Publication : Environmental microbiology

The autoinducer synthase LqsA and putative sensor kinase LqsS regulate phagocyte interactions, extracellular filaments and a genomic island of Legionella pneumophila

Team: Biology Of Intracellular Bacteria
Member: Carmen Buchrieser
Scientific Fields
Diseases
Organisms
Applications
Technique

Published in Environmental microbiology - 09 Feb 2010

Tiaden A, Spirig T, Sahr T, Wälti MA, Boucke K, Buchrieser C, Hilbi H

Link to Pubmed [PMID] – 20148929

Environ. Microbiol. 2010 May;12(5):1243-59

The amoebae-resistant opportunistic pathogen Legionella pneumophila employs a biphasic life cycle to replicate in host cells and spread to new niches. Upon entering the stationary growth phase, the bacteria switch to a transmissive (virulent) state, which involves a complex regulatory network including the lqs gene cluster (lqsA-lqsR-hdeD-lqsS). LqsR is a putative response regulator that promotes host-pathogen interactions and represses replication. The autoinducer synthase LqsA catalyses the production of the diffusible signalling molecule 3-hydroxypentadecan-4-one (LAI-1) that is presumably recognized by the sensor kinase LqsS. Here, we analysed L. pneumophila strains lacking lqsA or lqsS. Compared with wild-type L. pneumophila, the DeltalqsS strain was more salt-resistant and impaired for the Icm/Dot type IV secretion system-dependent uptake by phagocytes. Legionella pneumophila strains lacking lqsS, lqsR or the alternative sigma factor rpoS sedimented more slowly and produced extracellular filaments. Deletion of lqsA moderately reduced the uptake of L. pneumophila by phagocytes, and the defect was complemented by expressing lqsA in trans. Unexpectedly, the overexpression of lqsA also restored the virulence defect and reduced filament production of L. pneumophila mutant strains lacking lqsS or lqsR, but not the phenotypes of strains lacking rpoS or icmT. These results suggest that LqsA products also signal through sensors not encoded by the lqs gene cluster. A transcriptome analysis of the DeltalqsA and DeltalqsS mutant strains revealed that under the conditions tested, lqsA regulated only few genes, whereas lqsS upregulated the expression of 93 genes at least twofold.

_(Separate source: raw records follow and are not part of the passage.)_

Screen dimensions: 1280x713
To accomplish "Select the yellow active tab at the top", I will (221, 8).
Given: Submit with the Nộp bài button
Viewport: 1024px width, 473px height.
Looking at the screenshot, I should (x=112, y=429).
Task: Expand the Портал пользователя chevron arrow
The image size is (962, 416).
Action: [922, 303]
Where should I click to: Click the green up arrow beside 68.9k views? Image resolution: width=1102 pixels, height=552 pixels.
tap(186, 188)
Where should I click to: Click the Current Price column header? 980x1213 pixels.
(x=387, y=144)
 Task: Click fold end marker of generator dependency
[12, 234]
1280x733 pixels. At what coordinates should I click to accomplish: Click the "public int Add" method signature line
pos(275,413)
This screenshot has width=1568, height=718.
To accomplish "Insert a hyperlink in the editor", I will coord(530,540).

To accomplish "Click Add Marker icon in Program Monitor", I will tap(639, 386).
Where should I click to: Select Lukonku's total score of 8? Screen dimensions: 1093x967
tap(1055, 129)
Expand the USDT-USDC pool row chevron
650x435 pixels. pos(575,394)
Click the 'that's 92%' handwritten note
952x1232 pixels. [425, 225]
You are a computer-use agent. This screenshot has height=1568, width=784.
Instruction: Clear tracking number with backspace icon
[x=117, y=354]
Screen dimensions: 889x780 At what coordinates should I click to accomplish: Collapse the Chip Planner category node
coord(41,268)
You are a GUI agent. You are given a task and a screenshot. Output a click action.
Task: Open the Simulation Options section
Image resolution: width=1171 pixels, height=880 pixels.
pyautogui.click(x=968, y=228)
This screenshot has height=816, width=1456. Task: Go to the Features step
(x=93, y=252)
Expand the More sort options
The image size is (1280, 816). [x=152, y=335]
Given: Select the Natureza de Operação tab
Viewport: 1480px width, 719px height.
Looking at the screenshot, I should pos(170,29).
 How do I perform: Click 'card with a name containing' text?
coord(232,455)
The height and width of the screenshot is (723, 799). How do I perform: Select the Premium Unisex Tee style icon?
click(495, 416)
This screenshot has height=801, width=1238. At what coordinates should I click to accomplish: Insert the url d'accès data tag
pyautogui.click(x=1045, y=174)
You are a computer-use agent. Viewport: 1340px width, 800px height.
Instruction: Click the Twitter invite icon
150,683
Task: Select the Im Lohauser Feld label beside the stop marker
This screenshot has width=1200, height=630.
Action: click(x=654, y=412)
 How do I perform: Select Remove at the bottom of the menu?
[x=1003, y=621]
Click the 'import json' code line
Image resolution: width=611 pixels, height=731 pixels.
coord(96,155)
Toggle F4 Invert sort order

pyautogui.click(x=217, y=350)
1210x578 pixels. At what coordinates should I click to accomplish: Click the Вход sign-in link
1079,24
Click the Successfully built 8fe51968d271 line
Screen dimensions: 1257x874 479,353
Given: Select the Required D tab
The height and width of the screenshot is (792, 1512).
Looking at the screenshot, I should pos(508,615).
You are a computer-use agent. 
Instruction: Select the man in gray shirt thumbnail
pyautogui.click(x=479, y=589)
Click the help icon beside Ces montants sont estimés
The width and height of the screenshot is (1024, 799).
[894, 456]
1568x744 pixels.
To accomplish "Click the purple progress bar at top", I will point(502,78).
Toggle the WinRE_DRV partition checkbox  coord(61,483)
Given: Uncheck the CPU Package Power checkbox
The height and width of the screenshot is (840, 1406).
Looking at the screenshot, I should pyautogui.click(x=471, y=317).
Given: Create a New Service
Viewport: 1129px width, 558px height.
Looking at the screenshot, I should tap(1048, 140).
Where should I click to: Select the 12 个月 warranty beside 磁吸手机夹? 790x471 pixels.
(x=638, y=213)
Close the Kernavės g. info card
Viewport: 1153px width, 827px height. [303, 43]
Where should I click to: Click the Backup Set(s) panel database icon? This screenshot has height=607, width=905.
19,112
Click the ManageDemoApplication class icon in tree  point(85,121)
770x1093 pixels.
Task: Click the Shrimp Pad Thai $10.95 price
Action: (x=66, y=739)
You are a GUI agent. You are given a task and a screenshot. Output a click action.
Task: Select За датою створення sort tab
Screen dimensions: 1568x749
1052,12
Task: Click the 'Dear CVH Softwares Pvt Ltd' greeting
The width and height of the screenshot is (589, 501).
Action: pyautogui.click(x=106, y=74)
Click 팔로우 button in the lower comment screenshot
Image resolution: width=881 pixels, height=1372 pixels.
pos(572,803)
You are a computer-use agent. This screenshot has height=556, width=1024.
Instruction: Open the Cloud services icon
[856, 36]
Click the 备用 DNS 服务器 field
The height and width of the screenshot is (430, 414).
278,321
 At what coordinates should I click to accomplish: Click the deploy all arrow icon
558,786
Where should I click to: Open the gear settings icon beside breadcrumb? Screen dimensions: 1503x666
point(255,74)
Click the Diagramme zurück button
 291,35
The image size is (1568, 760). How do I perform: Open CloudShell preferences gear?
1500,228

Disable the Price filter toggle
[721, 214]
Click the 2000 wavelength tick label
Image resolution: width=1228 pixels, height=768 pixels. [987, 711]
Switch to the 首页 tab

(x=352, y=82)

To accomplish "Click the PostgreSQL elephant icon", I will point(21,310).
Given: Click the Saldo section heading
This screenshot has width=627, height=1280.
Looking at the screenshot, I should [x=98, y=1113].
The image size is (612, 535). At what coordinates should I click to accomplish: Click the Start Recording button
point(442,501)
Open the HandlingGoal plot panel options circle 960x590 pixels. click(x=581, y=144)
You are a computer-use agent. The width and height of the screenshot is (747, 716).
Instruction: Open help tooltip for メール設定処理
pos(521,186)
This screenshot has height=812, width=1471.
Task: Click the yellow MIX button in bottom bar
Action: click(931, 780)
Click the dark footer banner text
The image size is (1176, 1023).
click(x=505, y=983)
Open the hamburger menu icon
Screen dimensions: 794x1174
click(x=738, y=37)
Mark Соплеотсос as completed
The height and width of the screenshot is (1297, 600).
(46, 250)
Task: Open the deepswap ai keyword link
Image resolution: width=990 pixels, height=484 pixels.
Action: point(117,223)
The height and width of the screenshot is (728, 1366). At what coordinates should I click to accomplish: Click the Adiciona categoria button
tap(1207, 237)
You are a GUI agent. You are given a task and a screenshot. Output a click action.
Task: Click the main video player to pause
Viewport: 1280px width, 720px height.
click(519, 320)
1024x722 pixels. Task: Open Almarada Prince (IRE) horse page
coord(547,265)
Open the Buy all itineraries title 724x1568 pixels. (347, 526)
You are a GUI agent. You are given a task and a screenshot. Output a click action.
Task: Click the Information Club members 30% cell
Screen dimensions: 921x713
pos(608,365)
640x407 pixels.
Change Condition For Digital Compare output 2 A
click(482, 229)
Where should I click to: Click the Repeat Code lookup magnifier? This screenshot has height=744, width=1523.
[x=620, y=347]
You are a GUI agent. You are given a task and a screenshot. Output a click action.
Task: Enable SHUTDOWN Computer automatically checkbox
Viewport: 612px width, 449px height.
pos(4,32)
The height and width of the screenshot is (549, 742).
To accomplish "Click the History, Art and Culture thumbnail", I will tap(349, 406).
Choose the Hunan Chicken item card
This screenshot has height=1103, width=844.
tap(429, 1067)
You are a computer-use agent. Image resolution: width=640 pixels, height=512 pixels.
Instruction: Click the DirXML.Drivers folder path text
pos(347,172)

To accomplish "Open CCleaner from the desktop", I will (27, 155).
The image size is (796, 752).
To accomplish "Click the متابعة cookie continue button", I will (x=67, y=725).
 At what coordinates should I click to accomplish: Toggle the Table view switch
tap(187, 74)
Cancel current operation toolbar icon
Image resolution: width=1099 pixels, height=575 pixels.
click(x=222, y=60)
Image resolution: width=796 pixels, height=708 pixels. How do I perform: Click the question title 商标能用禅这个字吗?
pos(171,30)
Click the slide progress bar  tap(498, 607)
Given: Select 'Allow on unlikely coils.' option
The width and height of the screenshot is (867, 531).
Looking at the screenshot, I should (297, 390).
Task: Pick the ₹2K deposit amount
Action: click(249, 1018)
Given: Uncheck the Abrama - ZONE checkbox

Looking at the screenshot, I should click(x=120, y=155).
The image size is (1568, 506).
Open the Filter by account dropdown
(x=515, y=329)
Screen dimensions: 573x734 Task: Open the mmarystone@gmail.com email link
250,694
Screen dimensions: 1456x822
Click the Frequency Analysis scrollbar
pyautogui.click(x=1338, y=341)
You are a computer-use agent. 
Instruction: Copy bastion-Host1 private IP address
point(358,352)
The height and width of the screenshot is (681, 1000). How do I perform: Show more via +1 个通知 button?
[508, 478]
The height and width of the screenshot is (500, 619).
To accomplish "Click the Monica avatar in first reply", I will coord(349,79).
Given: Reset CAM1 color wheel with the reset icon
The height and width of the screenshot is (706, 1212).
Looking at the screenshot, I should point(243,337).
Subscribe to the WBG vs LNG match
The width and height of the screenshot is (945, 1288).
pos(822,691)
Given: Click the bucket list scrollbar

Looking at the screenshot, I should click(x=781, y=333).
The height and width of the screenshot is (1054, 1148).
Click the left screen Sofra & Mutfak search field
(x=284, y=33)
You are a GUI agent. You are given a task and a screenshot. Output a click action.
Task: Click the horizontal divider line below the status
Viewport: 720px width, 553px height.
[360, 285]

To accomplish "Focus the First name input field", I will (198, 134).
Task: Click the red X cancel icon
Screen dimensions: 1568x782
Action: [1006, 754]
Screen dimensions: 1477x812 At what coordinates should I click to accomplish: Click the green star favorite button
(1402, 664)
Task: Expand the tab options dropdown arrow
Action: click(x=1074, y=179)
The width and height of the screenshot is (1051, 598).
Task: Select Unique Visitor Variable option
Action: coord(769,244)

These include 52 genes clustered in a 133 kb high plasticity genomic island, which is flanked by putative DNA-mobilizing genes and encodes multiple metal ion efflux pumps. Upon overexpression of lqsA, a cluster of 19 genes in the genomic island was also upregulated, suggesting that LqsA and LqsS participate in the same regulatory circuit.